Tüm diğer yaşam alanlarında olduğu gibi, sağlık alanında da kapitalist üretim tarzının irrasyonalitesini hâkim kılan Scholz hükümeti, bilhassa yönetici tıp doktorları başta olmak üzere, sağlık emekçileri arasındaki zihinsel yozlaşmanın da önünü açıyor.
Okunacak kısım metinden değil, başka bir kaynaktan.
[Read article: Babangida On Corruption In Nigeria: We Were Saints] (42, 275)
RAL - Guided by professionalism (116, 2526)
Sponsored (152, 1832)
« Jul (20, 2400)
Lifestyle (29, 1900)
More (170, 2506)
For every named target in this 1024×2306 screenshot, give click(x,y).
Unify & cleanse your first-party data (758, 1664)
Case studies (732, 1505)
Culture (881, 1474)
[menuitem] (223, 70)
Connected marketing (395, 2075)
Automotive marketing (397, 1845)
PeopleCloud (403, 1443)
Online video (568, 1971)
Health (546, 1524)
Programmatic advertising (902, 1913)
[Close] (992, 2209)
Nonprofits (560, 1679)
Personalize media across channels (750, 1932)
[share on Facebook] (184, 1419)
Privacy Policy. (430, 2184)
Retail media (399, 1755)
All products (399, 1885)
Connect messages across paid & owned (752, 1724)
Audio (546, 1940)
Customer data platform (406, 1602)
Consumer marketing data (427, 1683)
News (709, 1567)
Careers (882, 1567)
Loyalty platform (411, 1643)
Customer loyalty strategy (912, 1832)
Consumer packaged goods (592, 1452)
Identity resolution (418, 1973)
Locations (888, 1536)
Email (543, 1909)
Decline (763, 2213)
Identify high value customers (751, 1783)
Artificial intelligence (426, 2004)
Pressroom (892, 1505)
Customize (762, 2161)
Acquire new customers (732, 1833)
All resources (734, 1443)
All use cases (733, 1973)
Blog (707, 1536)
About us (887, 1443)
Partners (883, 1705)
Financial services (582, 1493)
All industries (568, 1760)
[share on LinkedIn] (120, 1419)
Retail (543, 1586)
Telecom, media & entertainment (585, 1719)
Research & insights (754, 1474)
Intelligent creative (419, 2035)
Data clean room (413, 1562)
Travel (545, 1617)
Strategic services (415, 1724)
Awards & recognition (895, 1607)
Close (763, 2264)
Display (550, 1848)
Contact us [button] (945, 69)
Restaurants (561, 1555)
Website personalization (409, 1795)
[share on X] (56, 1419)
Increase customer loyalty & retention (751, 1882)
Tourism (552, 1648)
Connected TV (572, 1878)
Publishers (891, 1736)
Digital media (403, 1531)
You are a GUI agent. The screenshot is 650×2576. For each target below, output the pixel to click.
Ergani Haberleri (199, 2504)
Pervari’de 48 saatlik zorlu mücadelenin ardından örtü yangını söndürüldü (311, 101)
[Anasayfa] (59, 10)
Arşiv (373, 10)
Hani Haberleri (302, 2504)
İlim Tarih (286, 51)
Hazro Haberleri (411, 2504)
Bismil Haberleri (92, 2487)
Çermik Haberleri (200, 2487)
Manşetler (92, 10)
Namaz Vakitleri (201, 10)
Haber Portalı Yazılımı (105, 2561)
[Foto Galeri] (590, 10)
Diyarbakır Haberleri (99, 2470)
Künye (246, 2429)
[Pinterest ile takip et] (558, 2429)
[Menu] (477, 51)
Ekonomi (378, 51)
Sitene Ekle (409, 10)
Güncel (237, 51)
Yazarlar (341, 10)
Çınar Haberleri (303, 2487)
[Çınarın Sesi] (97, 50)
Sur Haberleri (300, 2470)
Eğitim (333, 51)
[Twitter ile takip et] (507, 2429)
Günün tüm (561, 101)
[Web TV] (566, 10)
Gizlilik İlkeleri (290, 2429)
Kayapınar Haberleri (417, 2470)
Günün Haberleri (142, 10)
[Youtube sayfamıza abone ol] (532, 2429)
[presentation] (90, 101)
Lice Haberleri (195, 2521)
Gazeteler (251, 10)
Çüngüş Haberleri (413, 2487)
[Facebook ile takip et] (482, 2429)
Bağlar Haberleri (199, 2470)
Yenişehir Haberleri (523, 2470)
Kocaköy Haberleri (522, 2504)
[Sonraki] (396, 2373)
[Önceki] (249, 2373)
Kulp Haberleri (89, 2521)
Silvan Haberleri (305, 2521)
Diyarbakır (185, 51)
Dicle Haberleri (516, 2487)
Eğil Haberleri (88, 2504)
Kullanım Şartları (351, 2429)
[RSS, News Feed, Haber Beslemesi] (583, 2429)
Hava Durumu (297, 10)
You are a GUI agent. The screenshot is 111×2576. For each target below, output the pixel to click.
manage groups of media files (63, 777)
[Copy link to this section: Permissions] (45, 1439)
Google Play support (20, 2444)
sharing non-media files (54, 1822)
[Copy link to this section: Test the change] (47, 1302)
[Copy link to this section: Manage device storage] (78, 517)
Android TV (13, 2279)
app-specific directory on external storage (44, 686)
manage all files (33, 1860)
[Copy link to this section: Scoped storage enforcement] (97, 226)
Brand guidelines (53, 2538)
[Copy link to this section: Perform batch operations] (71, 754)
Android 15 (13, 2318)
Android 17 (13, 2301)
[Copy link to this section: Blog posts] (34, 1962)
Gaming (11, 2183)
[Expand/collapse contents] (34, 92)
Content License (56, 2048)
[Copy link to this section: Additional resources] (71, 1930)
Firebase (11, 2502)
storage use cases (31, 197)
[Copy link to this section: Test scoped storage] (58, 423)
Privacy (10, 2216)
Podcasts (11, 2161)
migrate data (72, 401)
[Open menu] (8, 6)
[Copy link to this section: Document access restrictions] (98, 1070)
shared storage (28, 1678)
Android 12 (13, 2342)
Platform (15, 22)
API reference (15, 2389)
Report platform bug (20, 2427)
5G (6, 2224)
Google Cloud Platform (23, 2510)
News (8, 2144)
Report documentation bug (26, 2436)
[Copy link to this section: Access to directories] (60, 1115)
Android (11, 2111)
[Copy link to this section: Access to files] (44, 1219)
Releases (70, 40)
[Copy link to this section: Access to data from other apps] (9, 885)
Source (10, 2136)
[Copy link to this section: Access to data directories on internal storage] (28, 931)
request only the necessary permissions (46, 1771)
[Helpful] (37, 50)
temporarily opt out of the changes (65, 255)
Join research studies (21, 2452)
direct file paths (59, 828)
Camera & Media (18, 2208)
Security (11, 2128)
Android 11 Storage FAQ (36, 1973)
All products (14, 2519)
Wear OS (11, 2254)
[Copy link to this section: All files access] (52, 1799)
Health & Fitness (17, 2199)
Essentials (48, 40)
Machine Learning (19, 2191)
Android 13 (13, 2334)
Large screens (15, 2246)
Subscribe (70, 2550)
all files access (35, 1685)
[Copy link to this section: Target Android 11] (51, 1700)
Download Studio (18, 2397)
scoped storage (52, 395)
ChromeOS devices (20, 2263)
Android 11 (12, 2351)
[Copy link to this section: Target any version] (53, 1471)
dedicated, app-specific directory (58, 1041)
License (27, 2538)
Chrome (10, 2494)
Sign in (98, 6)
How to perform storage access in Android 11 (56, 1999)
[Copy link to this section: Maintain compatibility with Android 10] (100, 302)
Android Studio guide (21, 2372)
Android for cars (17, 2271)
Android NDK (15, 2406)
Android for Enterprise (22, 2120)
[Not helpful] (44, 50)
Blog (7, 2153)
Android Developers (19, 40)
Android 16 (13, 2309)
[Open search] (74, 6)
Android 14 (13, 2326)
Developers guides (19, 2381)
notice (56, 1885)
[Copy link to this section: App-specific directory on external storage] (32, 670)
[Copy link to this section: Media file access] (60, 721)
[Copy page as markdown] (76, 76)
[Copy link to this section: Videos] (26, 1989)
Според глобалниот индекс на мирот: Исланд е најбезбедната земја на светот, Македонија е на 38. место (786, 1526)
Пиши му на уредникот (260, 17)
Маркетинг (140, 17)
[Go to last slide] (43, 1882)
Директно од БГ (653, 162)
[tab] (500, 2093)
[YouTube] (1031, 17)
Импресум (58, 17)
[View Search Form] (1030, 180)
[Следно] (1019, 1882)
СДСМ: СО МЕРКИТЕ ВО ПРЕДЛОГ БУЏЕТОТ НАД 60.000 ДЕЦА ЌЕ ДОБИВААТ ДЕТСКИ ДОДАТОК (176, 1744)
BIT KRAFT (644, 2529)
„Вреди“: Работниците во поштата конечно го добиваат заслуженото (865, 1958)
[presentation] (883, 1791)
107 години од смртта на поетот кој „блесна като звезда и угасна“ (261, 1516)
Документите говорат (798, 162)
Aksi takdirde Alman Tıp Doktorları Birliği’nin bir yöneticisinin “sosyal açıdan kabul edilebilir erken ölümler” cümlesini kurabilmesi veya bir hastane başhekiminin “kronik hastalığı olan çocuklar sisteme zarar veriyor” demesi olanaklı olur muydu?
Velhasıl ilaç ve sağlık sektöründeki güncel kriz neoliberal sağlık sisteminin, dolayısıyla burjuva toplumunun krizidir ve yapısaldır. Yapısal olduğundan salt pansumanla değil, kökten tedavi gerektirir. Çünkü asıl hastalık kapitalist üretim tarzı ve özel sermaye birikimine yarayan piyasalaştırmalardır.
Nihâyetinde kapitalizm halk sağlığına zararlı olan bir zehirdir. Panzehri ise sosyalizmdir!